**Short problem**. Copy out everything from the line that contains "The height and" down to the line that contains "Clear the list", changing "sidebar" to "side panel" and keeping the rest the same. Don't include the pictures in your copy.

**Provided records**.
** START **

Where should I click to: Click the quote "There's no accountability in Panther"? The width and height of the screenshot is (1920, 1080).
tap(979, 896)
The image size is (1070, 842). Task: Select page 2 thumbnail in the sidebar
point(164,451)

** END **
** START **

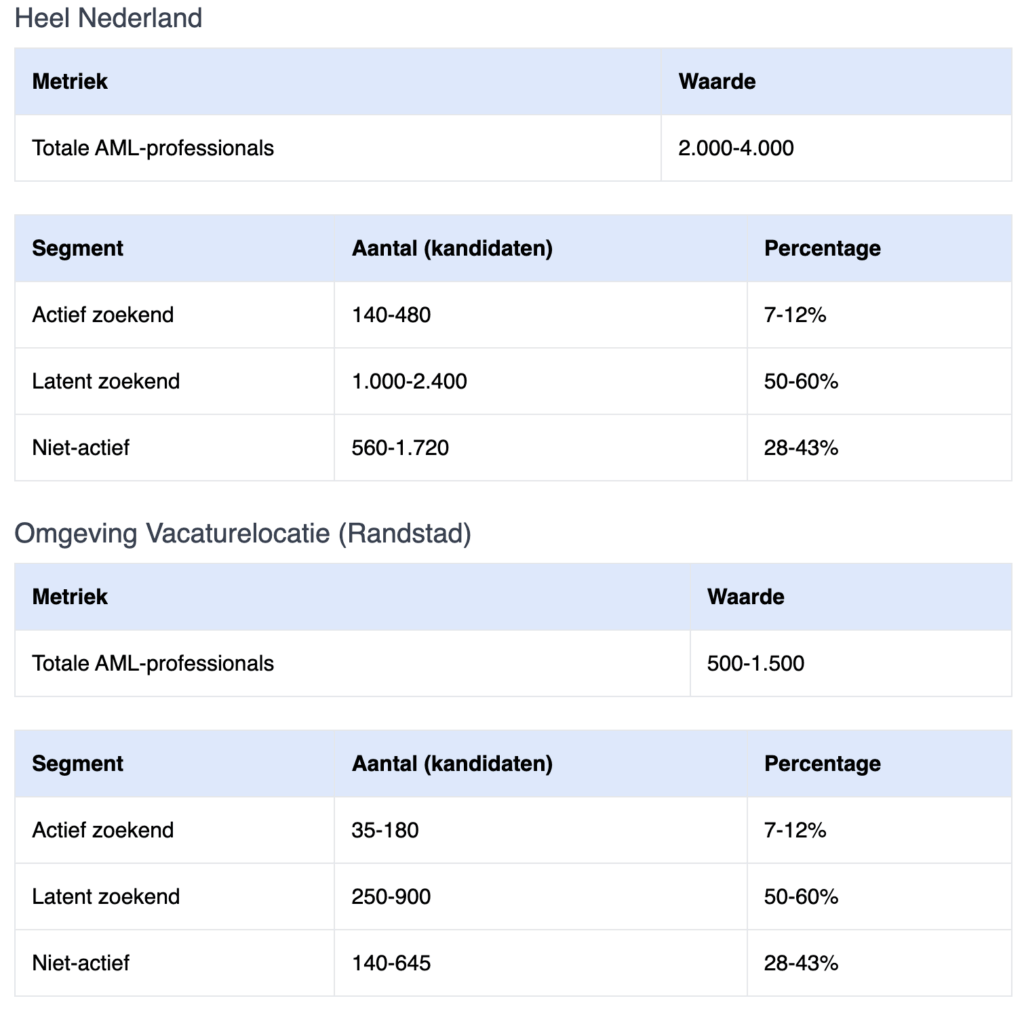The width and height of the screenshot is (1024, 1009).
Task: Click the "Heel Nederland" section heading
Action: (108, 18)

** END **
** START **

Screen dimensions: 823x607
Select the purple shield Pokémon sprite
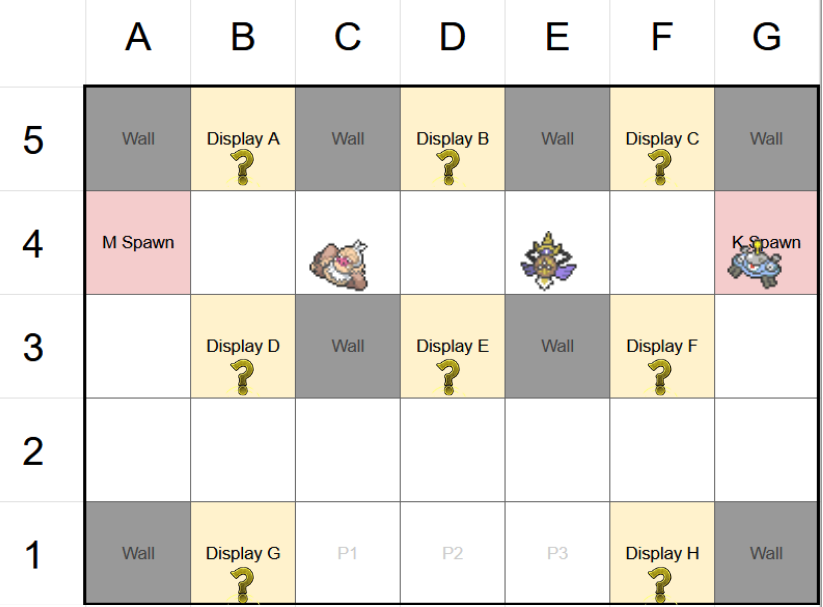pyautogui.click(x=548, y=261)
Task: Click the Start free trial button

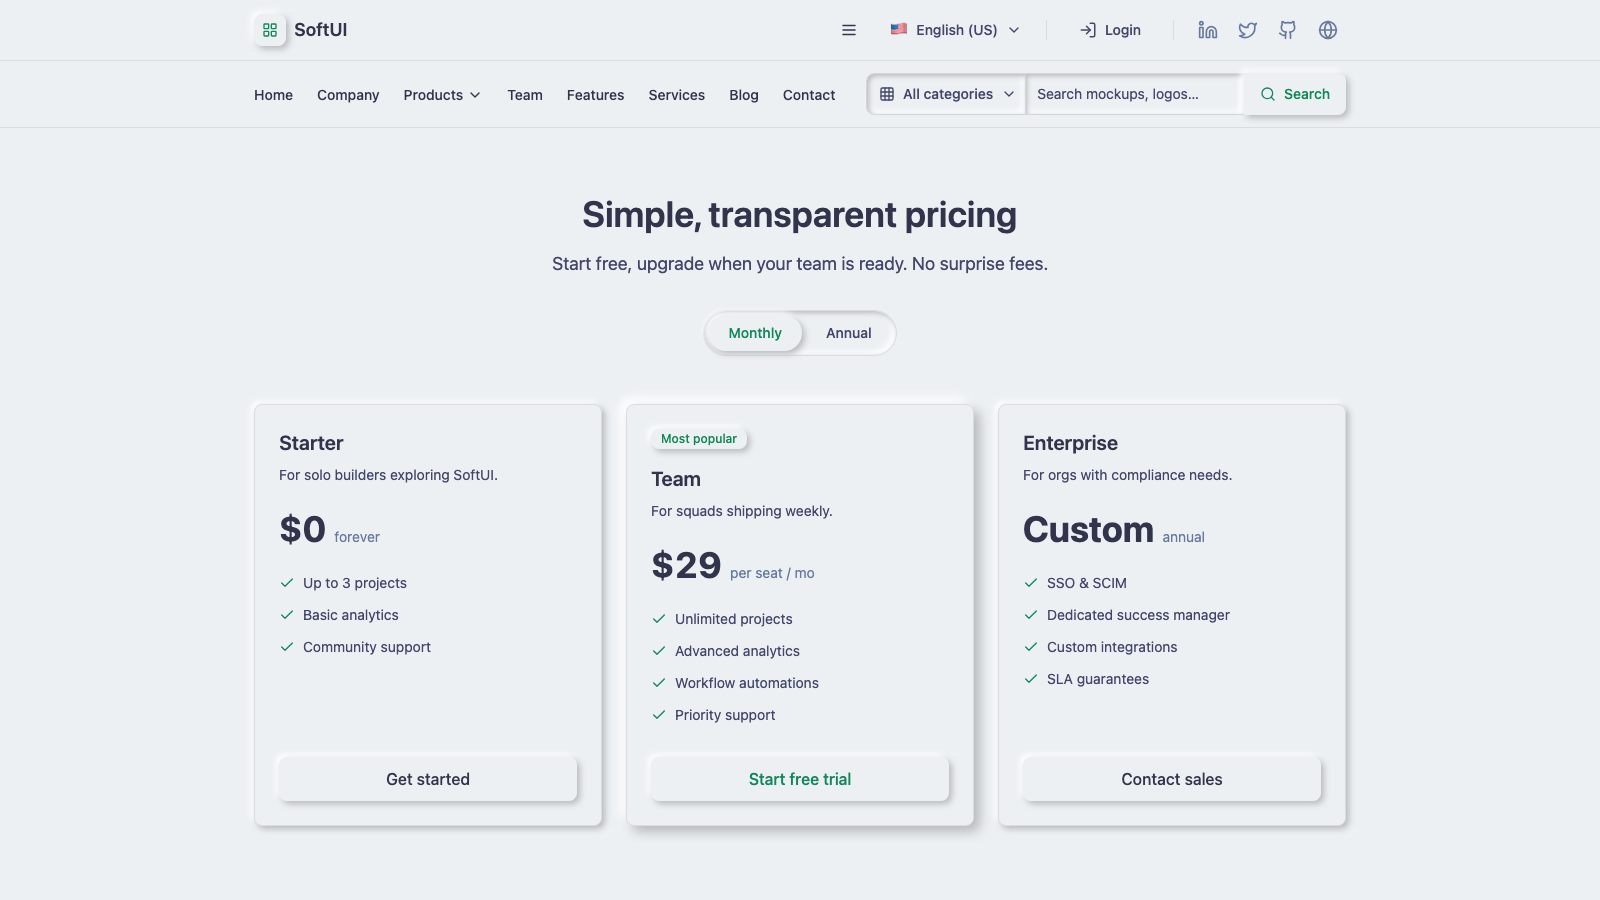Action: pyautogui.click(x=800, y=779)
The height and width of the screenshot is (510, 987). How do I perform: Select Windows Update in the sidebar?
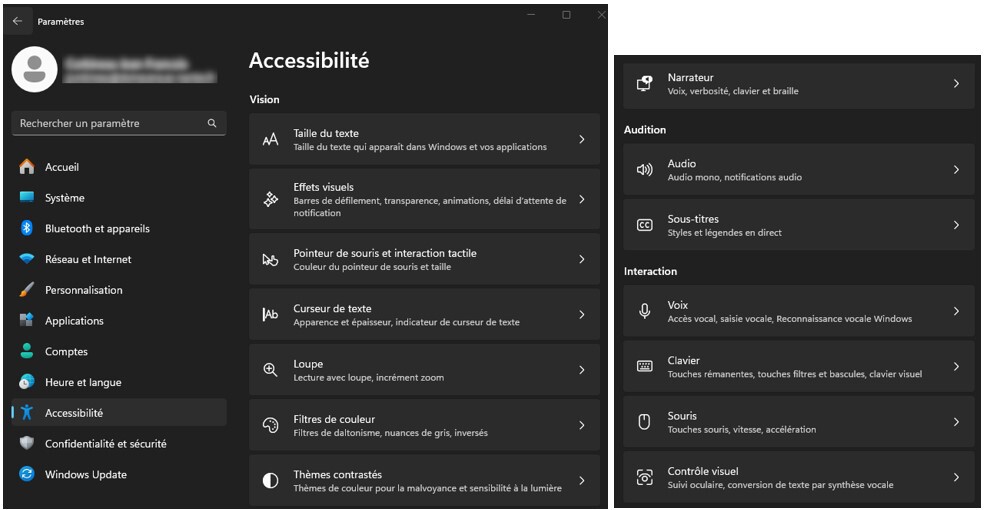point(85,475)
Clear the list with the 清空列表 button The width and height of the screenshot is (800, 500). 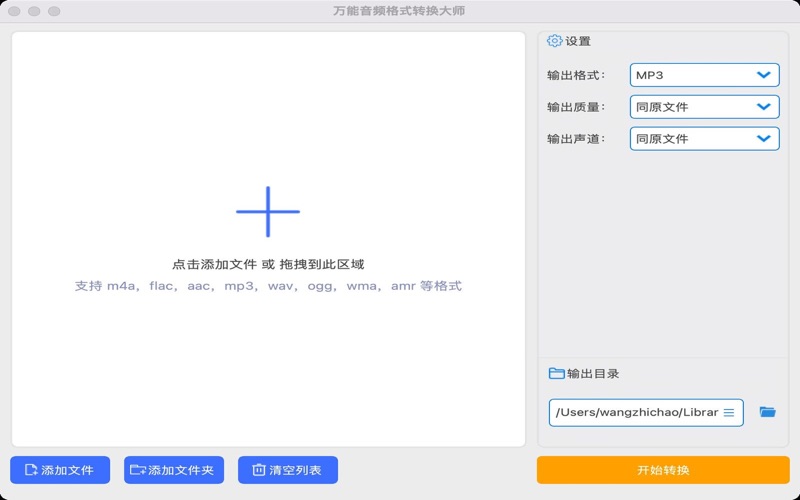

** END **

**Worked solution**.
The height and width of the screenshot is (510, 987). How do I perform: Select Windows Update in the side panel?
point(85,475)
Clear the list with the 清空列表 button The width and height of the screenshot is (800, 500). 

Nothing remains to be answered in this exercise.